Read the following hypotheses and identify the independent and dependent variables in each hypothesis.
There is no difference in users’ reading speed and retention rate when they view the news on a smart phone or on their laptop.
There is no difference in target selection speed and error rate between joystick, touch screen and gestural interface.
There is no difference in the analytical reasoning skills of the children who used Khan Academy videos to learn as compared to the ones who used a book.
Imagine you have been tasked to evaluate a brand new smart walking stick for visually impaired users. As a result, you design an experiment and recruit 35 visually impaired users within the city of Rotterdam. Each participant will have to use the new smart stick and the conventional walking stick.
Describe what kind of experiment is this (true, quasi, or non-experiment), and what can you say about the design of the study (between-group, within-group or split-plot)?

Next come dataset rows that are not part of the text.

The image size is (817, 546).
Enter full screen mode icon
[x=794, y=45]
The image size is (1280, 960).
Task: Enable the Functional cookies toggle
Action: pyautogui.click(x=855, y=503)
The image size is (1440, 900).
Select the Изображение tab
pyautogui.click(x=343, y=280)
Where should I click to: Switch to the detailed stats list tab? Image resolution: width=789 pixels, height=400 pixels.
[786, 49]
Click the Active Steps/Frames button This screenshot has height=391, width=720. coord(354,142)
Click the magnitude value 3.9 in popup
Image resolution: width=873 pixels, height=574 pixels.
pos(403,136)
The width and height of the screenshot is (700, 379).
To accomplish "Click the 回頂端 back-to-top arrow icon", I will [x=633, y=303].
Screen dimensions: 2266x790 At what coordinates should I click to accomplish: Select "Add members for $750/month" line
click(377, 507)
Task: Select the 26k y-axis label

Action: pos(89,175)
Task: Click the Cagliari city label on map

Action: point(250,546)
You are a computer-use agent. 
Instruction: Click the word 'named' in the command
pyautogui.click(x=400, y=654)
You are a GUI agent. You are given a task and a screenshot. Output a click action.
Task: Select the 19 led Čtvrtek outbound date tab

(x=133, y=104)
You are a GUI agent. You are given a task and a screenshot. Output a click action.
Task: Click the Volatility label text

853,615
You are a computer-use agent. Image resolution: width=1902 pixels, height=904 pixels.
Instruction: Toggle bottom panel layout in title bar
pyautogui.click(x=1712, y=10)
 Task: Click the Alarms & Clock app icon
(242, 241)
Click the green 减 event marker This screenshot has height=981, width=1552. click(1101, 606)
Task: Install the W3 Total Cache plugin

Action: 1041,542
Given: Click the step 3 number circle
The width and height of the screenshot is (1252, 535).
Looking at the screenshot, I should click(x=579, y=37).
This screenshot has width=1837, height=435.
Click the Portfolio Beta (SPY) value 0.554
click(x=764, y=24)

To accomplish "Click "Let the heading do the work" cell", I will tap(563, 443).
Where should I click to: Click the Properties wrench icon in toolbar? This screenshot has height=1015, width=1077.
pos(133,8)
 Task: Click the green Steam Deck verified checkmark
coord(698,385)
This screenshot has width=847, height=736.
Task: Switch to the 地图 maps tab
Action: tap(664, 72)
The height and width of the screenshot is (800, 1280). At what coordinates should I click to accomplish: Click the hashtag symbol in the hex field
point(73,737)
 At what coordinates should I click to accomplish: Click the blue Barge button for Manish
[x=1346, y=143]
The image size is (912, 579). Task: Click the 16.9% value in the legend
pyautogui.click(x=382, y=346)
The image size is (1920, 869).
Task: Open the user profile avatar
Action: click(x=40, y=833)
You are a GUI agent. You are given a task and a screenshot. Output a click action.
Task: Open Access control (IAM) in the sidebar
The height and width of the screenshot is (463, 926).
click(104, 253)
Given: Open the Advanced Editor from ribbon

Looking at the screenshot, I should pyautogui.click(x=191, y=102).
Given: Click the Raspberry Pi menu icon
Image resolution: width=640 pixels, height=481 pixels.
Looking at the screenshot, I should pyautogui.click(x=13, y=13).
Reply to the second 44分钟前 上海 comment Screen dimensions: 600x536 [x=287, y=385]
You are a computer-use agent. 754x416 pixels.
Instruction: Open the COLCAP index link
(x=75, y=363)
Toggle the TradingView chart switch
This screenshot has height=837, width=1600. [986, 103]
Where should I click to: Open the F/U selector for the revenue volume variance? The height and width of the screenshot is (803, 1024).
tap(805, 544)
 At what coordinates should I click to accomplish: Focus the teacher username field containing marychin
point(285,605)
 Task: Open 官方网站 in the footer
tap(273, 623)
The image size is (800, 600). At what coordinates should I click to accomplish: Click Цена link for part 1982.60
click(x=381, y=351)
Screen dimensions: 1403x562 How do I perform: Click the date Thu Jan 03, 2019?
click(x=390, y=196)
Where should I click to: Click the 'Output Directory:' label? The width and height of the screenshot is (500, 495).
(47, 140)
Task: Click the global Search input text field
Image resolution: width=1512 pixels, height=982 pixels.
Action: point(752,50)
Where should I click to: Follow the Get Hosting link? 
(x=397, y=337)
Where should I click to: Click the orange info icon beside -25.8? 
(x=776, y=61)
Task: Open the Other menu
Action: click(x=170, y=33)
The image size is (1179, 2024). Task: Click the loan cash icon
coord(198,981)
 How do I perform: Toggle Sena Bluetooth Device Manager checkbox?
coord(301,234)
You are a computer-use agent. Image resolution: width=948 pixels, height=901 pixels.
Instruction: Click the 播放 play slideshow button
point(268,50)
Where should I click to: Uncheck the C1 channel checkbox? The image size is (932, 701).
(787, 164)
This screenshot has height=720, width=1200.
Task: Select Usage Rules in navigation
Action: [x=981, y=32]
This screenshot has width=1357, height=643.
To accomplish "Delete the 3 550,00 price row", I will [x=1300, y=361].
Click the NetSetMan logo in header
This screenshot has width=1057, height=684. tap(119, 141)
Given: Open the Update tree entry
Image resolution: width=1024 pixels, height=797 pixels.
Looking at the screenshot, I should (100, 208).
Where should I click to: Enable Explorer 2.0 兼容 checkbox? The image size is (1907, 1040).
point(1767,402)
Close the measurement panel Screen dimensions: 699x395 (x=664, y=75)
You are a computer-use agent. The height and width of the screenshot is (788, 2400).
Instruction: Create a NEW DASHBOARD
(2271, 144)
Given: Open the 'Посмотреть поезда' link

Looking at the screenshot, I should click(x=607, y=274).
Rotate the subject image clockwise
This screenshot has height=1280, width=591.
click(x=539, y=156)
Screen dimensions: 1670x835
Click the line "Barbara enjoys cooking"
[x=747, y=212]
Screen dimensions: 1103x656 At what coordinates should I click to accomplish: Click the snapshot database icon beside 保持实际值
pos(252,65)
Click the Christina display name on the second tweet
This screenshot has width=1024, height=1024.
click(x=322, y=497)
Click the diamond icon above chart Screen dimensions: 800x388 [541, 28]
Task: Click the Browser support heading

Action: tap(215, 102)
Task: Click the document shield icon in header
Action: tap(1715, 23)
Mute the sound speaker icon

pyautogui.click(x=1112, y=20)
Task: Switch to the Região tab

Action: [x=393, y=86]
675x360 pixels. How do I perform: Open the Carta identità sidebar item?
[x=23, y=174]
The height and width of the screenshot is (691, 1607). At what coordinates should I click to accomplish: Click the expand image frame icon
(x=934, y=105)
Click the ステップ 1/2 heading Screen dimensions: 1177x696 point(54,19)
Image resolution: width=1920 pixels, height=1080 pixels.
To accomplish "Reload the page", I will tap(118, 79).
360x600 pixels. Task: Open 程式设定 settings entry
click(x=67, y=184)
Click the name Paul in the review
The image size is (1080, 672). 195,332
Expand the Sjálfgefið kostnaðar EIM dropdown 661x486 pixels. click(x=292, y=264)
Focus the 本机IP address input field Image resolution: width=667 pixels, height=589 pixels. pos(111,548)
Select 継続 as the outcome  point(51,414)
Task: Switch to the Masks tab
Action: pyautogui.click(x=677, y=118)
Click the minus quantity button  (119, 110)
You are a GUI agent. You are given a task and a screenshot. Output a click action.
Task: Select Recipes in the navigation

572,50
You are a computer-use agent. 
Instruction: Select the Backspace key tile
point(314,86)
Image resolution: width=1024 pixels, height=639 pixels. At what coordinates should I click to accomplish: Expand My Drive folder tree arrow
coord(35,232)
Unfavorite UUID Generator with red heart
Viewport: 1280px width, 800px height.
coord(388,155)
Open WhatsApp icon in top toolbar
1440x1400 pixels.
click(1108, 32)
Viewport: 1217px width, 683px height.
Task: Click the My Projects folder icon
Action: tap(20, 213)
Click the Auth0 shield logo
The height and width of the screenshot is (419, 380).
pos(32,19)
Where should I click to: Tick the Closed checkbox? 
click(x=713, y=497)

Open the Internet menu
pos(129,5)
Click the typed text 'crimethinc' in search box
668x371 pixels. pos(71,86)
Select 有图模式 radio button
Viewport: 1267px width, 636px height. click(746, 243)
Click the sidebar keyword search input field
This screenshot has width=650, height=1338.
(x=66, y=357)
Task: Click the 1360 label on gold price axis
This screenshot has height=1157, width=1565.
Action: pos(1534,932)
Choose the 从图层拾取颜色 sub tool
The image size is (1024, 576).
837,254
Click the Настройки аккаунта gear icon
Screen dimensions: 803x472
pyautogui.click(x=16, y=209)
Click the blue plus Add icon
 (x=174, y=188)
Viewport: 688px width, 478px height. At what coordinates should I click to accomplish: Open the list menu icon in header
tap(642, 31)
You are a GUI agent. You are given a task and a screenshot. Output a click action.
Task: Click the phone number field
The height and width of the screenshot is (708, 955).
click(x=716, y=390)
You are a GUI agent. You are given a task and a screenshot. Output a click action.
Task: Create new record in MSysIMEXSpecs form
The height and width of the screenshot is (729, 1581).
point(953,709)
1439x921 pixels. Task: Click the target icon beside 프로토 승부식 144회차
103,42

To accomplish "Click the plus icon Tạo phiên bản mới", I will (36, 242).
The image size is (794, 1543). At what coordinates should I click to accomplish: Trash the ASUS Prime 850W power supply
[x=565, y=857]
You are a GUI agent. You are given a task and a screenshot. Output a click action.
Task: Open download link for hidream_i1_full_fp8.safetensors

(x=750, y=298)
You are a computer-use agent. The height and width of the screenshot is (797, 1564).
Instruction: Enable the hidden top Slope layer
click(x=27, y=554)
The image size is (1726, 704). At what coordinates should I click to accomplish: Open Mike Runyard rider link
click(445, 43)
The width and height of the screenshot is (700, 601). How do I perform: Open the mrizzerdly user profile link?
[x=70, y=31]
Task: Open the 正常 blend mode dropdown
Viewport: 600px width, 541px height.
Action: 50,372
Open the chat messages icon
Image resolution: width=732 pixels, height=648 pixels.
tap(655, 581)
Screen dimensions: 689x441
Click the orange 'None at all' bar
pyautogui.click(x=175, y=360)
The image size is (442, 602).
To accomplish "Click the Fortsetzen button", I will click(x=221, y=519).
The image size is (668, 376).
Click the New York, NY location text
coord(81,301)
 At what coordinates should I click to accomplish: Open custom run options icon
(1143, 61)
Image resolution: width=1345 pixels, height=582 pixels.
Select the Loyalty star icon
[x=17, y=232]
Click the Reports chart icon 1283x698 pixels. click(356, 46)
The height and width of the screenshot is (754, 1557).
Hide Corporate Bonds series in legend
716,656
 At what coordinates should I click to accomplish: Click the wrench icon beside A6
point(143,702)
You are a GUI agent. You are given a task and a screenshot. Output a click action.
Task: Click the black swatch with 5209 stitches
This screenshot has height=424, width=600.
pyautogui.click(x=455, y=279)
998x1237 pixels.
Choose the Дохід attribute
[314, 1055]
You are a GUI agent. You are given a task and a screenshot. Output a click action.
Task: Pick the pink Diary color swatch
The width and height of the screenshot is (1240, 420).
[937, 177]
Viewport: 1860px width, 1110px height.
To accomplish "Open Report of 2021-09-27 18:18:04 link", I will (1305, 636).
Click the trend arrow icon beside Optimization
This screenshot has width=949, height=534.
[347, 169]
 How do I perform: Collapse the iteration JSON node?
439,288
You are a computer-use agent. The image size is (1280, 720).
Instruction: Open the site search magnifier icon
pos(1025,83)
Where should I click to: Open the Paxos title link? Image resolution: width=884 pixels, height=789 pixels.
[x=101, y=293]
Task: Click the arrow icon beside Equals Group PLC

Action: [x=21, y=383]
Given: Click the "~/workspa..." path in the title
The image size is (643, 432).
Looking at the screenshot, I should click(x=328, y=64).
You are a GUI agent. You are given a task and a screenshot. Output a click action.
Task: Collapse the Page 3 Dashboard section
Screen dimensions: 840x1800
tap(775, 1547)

Describe how you can prevent or mitigate sources of random and systematic errors in your study design?
Read the following situations that may happen during an experiment and comment if they are sources or random errors, systematic errors, or both.
You only recruit males to participate in your experiment.
The sensors that you are using to measure participants’ stress levels are not accurate.
Your participants are often disturbed by loud voices from outside the room.
In a writing task designed to assess participants’ writing speed, participants occasionally make spelling mistakes.
Design a quasi-experiment to validate/invalidate the following Null Hypothesis. Please choose the most appropriate design (between-, within-group or split-plot; factorial vs. non-factorial design) for your study and explain the rationale behind your choices.
“There is no difference in reading speed and retention rate when users read a news on smart phones, laptops, and newspapers.”